■ Problem ■
Begin at the line containing "You are a GUI" in the entries below and end at the line containing "Task: Switch to the Details tab"; transcribe that range exactly and nothing outside it.

■ Source material ■
━━━━━━━━━━━━━━━━

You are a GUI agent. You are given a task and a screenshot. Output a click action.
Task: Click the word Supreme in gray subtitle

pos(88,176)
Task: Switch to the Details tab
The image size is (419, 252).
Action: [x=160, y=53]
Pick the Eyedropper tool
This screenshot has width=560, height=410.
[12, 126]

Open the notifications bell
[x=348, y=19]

━━━━━━━━━━━━━━━━

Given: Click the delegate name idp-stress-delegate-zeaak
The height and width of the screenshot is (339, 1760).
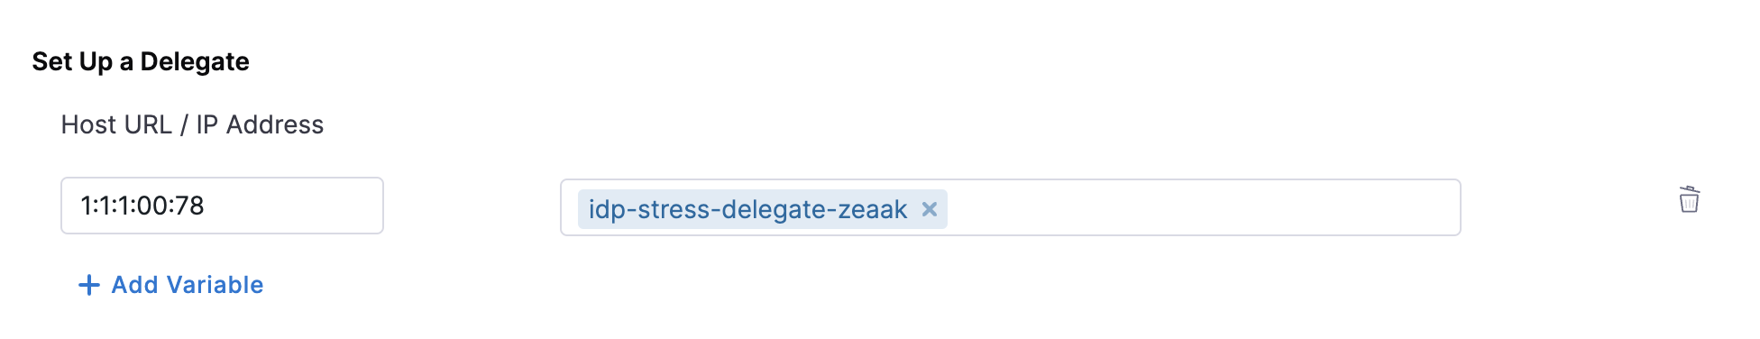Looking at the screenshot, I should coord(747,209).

━━━━━━━━━━━━━━━━

■ Solution to this task ■
You are a GUI agent. You are given a task and a screenshot. Output a click action.
Task: Click the word Supreme in gray subtitle

pos(88,176)
Task: Switch to the Details tab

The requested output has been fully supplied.